Paus Fransiskus Pimpin Doa Perdamaian di Bangladesh

Sonya Michaella    •    Jumat, 01 Dec 2017 12:39 WIB
konflik myanmarrohingyapengungsi rohingya
Paus Fransiskus Pimpin Doa Perdamaian di Bangladesh
Paus Fransiskus berbicara di Istana PM Bangladesh. (Foto: AFP)

Dhaka: Pemimpin Takhta Suci Vatikan, Paus Fransiskus, memimpin doa perdamaian bersama dengan para pemimpin Katolik, Kristen, Muslim, Hindu dan Buddha dalam kunjungannya ke Bangladesh.

Diperkirakan sekitar 100 ribu orang berkumpul di sebuah taman di Dhaka untuk menyaksikan misa ini. 
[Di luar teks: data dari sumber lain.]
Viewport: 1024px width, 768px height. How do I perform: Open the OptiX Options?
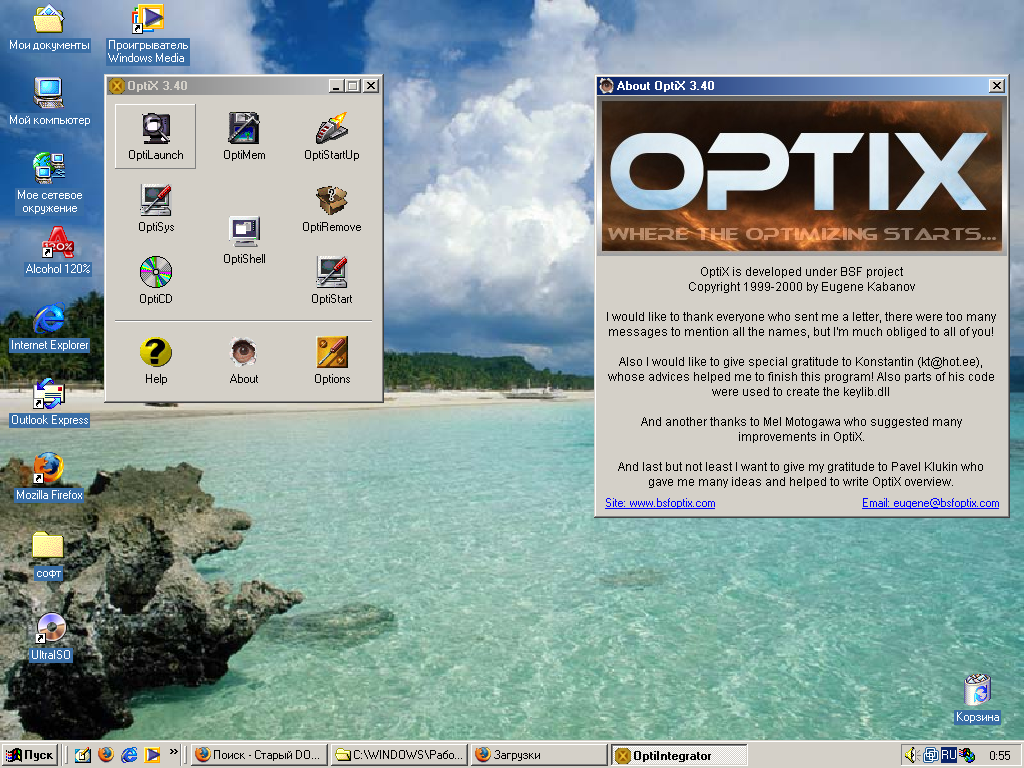pyautogui.click(x=332, y=359)
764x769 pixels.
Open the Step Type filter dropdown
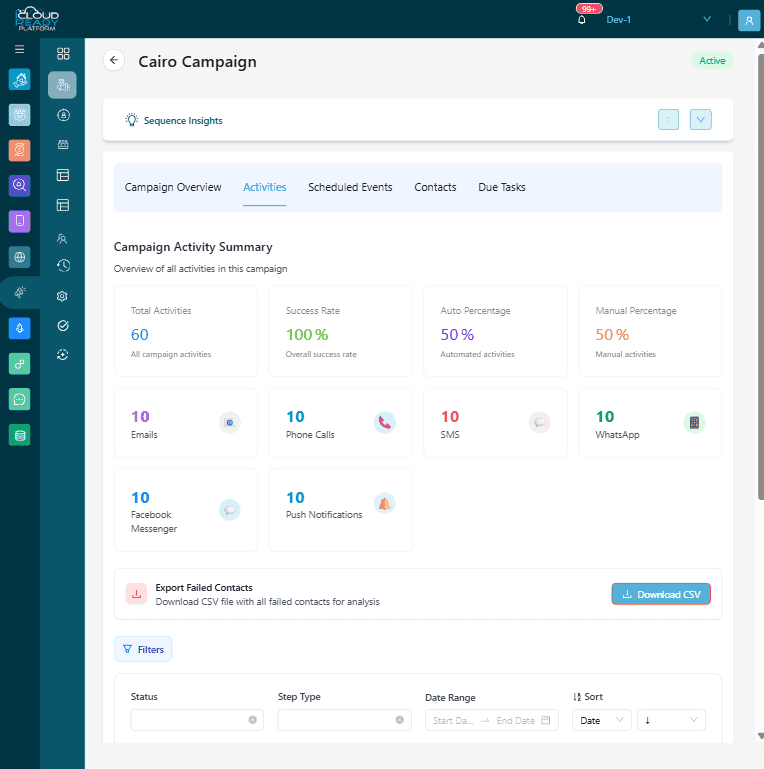(x=344, y=720)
Dikutip dari AFP, Jumat 1 Desember 2017, Paus juga menjumpai pengungsi Rohingya yang ada di perbatasan Bangladesh.

Paus juga sempat memuji Bangladesh karena masih mau menerima pengungsi Rohingya meski tempat dan fasilitasnya sangat terbatas.

"Negara-negara lain harus membantu pengungsi di Bangladesh. Apalagi bagi pengungsi yang memerlukan kebutuhan mendesak," ucap Paus.
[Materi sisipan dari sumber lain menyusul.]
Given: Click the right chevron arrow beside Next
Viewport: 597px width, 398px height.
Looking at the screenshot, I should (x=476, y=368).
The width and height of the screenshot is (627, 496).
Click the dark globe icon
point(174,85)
Paus Fransiskus adalah Paus pertama yang mengunjungi Bangladesg setelah tiga dekade lalu.

Sebelumnya, Paus mengunjungi Myanmar dan bertemu dengan pemimpin de facto Aung San Suu Kyi serta Panglima Militer Myanmar Min Aung Hlaing.
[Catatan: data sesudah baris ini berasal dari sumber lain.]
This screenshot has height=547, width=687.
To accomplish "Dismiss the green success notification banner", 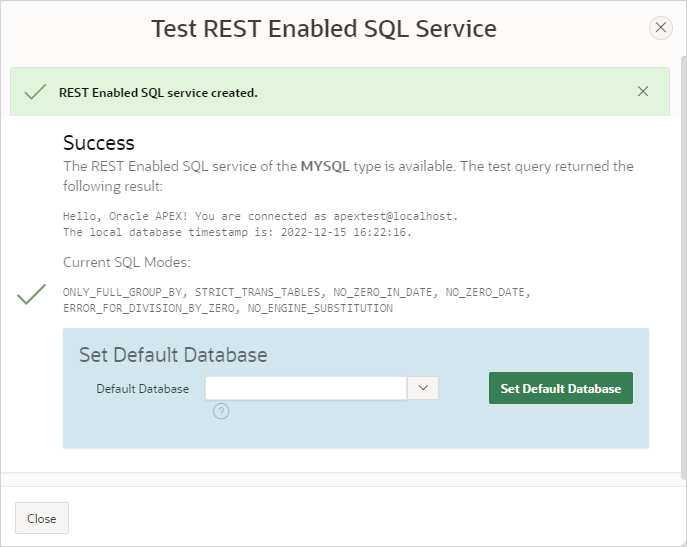I will point(643,92).
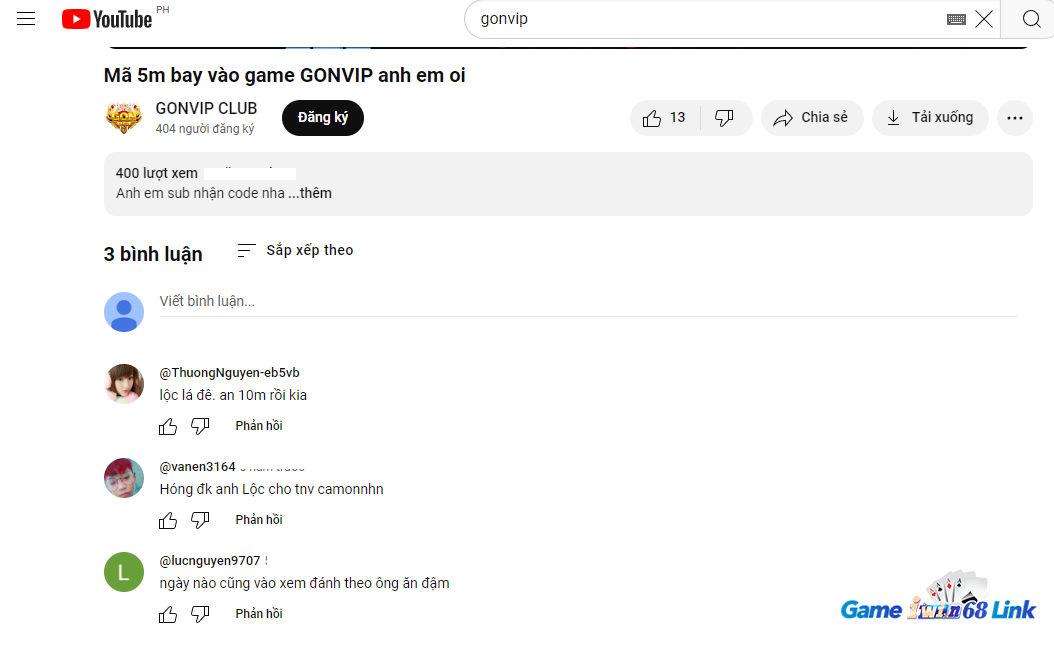Click the Tải xuống download button
The width and height of the screenshot is (1054, 647).
click(930, 118)
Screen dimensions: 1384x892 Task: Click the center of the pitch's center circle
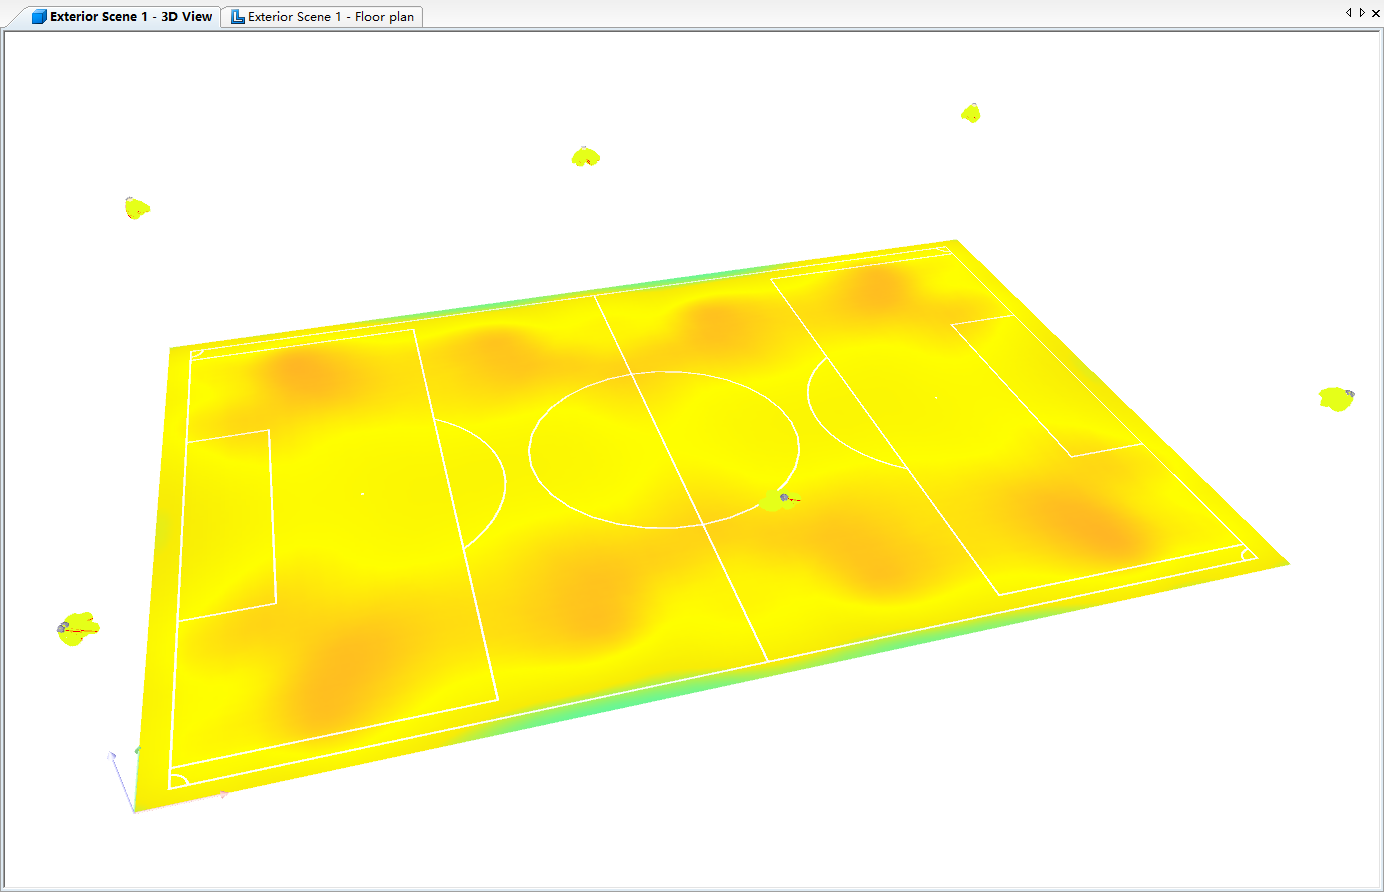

Kunjungannya ke Myanmar dalam rangka membantu meredakan krisis kemanusiaan di Rakhine. Pasalnya, akibat keadaan yang kembali memanas pada Agustus lalu tersebut, hampir 600 ribu warga Rakhine, khususnya etnis Rohingya mengungsi ke Bangladesh.
 
Sebelum bertemu dengan para tokoh agama Buddha dan biksu, Paus melaksanakan misa terbuka bersama para umat Katolik di Myanmar. Dalam khotbahnya, Paus Fransiskus mengajak agar semua umat Katolik hidup dalam belas kasihan.